Saved data entries:

↓

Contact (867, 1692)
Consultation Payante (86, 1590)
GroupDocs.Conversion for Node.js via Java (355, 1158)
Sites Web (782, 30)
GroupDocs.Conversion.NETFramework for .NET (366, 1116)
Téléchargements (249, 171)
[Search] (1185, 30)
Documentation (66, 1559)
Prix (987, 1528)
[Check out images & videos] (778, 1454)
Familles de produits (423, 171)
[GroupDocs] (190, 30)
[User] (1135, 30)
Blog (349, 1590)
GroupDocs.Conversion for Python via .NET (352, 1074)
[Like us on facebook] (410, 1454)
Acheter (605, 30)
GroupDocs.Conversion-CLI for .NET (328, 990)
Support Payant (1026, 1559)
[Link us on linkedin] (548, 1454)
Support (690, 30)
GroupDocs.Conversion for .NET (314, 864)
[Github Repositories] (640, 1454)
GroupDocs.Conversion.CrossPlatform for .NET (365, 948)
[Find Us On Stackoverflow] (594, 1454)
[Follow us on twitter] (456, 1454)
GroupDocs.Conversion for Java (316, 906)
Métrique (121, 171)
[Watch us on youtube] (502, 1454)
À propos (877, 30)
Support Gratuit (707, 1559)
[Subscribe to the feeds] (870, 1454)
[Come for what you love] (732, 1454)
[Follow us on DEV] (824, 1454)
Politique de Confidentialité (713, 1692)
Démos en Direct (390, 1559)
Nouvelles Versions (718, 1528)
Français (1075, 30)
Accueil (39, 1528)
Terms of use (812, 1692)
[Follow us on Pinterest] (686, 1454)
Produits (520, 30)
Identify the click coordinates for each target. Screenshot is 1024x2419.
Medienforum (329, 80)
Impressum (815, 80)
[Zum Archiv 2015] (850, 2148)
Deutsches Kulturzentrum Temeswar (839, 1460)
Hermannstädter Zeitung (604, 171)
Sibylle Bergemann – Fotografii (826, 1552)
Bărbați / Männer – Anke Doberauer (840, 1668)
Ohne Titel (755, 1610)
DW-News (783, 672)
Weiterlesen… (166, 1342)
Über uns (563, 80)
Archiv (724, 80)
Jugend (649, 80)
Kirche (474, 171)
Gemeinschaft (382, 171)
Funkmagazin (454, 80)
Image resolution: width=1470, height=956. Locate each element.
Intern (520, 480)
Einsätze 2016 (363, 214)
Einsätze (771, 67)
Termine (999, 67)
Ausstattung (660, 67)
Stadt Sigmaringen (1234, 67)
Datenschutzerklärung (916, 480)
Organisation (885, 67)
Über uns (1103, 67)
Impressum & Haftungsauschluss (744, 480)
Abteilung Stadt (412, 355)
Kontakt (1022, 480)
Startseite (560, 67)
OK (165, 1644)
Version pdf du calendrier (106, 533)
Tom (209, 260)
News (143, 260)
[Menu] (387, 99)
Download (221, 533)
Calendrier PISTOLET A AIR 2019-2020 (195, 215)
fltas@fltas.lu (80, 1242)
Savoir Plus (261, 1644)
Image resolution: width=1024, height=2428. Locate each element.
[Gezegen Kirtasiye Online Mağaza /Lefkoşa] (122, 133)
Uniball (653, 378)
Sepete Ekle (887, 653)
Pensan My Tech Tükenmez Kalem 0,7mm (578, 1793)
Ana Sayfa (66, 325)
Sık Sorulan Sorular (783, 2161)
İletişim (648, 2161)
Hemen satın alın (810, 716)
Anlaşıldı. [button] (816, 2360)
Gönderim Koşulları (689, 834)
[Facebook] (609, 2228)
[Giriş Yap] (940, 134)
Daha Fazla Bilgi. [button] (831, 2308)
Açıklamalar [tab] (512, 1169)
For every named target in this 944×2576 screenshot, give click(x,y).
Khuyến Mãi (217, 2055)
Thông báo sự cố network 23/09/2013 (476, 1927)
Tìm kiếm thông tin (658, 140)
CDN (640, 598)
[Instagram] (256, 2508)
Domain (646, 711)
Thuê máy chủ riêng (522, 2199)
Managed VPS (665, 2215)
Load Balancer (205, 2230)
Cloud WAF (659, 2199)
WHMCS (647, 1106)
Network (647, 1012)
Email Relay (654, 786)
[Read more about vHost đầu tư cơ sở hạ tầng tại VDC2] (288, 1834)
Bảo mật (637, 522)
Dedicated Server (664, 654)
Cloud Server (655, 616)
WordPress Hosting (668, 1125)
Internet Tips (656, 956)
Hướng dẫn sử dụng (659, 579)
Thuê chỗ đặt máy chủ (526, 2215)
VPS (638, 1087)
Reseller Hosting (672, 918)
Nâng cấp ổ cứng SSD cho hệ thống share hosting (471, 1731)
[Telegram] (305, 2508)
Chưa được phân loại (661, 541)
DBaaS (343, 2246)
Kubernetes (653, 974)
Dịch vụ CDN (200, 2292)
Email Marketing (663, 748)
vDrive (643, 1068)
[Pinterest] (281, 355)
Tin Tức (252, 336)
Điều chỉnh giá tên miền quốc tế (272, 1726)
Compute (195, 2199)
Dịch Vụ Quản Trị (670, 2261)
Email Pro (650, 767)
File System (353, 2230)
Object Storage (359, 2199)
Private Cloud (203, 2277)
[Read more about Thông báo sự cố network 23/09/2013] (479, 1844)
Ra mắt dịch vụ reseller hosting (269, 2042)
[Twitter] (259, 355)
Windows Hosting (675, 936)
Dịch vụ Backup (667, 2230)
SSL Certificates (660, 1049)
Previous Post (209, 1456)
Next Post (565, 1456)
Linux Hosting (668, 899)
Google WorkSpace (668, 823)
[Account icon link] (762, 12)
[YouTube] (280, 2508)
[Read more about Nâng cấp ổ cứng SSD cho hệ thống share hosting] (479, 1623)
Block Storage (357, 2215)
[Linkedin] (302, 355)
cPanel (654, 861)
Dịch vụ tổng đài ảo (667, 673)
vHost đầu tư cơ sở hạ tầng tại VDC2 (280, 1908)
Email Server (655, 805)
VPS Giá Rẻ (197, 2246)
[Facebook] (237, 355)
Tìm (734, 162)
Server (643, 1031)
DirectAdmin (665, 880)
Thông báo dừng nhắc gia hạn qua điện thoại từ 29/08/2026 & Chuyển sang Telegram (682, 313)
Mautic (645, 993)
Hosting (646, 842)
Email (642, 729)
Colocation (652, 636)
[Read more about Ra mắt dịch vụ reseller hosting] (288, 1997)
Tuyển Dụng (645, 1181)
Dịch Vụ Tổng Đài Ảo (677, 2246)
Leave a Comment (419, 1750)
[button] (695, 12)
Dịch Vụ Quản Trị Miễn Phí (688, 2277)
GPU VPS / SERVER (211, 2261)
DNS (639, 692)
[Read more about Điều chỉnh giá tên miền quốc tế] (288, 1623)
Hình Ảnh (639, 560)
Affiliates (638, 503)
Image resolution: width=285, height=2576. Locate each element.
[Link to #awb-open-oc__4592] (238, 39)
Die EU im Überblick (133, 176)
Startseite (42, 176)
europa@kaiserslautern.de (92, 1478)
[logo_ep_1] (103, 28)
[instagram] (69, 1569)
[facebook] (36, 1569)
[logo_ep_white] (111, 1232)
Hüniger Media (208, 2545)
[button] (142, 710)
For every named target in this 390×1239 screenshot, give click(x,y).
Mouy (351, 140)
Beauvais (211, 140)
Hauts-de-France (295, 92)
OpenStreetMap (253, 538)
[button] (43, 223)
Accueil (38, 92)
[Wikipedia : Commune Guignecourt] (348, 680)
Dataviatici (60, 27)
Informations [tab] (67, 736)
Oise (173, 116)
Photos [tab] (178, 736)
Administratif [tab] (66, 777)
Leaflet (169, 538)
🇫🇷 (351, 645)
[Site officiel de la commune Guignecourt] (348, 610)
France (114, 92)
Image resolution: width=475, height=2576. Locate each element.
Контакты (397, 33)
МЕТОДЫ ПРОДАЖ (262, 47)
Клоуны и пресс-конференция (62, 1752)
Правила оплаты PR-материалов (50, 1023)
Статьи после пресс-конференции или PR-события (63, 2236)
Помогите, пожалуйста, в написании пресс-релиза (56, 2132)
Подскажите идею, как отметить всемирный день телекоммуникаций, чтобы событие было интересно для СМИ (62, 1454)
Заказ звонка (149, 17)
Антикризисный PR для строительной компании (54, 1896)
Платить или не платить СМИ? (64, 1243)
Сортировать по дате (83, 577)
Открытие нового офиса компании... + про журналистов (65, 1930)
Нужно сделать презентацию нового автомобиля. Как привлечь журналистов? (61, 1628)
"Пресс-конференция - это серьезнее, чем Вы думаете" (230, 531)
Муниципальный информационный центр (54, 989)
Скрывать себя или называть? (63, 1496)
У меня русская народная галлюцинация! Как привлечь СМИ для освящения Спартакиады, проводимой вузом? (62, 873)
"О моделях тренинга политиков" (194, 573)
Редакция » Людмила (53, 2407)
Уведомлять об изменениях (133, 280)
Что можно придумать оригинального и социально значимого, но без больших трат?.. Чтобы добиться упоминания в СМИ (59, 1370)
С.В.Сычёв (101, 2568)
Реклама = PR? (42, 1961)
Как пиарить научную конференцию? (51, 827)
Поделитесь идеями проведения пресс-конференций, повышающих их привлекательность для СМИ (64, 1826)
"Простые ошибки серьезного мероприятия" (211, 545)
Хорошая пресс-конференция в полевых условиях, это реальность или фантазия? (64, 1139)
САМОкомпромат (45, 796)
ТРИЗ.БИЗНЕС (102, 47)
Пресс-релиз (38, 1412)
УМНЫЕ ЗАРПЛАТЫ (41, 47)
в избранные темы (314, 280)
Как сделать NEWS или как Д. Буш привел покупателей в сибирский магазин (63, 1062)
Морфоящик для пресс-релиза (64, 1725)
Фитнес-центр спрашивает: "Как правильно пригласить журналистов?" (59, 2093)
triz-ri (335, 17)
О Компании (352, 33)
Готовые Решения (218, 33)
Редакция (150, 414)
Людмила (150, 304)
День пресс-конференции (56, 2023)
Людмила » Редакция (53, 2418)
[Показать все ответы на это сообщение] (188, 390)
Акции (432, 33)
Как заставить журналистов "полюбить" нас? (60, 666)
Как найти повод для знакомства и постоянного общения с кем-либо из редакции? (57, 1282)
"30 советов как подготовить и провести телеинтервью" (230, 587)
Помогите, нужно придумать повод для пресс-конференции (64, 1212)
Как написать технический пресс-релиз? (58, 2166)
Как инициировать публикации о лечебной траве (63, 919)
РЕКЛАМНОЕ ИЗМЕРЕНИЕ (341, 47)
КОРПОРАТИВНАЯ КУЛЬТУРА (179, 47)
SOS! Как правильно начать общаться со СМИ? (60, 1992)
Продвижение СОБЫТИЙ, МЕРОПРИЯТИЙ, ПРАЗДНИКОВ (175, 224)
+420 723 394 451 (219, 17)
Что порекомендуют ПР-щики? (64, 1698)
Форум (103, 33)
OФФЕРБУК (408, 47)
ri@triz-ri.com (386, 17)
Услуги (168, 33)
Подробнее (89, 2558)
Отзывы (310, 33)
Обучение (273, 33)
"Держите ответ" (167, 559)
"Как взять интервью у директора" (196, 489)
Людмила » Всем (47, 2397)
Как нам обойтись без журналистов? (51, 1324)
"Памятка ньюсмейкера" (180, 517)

↑

WHAT TO WORK ON:
Please transcribe only the lines in the records above running from the line that has "Нужно сделать презентацию" through the line that has "Всем (47, 2397)", both included, exactly as they appear.

YOUR SOLUTION:
Нужно сделать презентацию нового автомобиля. Как привлечь журналистов? (61, 1628)
"Пресс-конференция - это серьезнее, чем Вы думаете" (230, 531)
Муниципальный информационный центр (54, 989)
Скрывать себя или называть? (63, 1496)
У меня русская народная галлюцинация! Как привлечь СМИ для освящения Спартакиады, проводимой вузом? (62, 873)
"О моделях тренинга политиков" (194, 573)
Редакция » Людмила (53, 2407)
Уведомлять об изменениях (133, 280)
Что можно придумать оригинального и социально значимого, но без больших трат?.. Чтобы добиться упоминания в СМИ (59, 1370)
С.В.Сычёв (101, 2568)
Реклама = PR? (42, 1961)
Как пиарить научную конференцию? (51, 827)
Поделитесь идеями проведения пресс-конференций, повышающих их привлекательность для СМИ (64, 1826)
"Простые ошибки серьезного мероприятия" (211, 545)
Хорошая пресс-конференция в полевых условиях, это реальность или фантазия? (64, 1139)
САМОкомпромат (45, 796)
ТРИЗ.БИЗНЕС (102, 47)
Пресс-релиз (38, 1412)
УМНЫЕ ЗАРПЛАТЫ (41, 47)
в избранные темы (314, 280)
Как сделать NEWS или как Д. Буш привел покупателей в сибирский магазин (63, 1062)
Морфоящик для пресс-релиза (64, 1725)
Фитнес-центр спрашивает: "Как правильно пригласить журналистов?" (59, 2093)
triz-ri (335, 17)
О Компании (352, 33)
Готовые Решения (218, 33)
Редакция (150, 414)
Людмила (150, 304)
День пресс-конференции (56, 2023)
Людмила » Редакция (53, 2418)
[Показать все ответы на это сообщение] (188, 390)
Акции (432, 33)
Как заставить журналистов "полюбить" нас? (60, 666)
Как найти повод для знакомства и постоянного общения с кем-либо из редакции? (57, 1282)
"30 советов как подготовить и провести телеинтервью" (230, 587)
Помогите, нужно придумать повод для пресс-конференции (64, 1212)
Как написать технический пресс-релиз? (58, 2166)
Как инициировать публикации о лечебной траве (63, 919)
РЕКЛАМНОЕ ИЗМЕРЕНИЕ (341, 47)
КОРПОРАТИВНАЯ КУЛЬТУРА (179, 47)
SOS! Как правильно начать общаться со СМИ? (60, 1992)
Продвижение СОБЫТИЙ, МЕРОПРИЯТИЙ, ПРАЗДНИКОВ (175, 224)
+420 723 394 451 (219, 17)
Что порекомендуют ПР-щики? (64, 1698)
Форум (103, 33)
OФФЕРБУК (408, 47)
ri@triz-ri.com (386, 17)
Услуги (168, 33)
Подробнее (89, 2558)
Отзывы (310, 33)
Обучение (273, 33)
"Держите ответ" (167, 559)
"Как взять интервью у директора" (196, 489)
Людмила » Всем (47, 2397)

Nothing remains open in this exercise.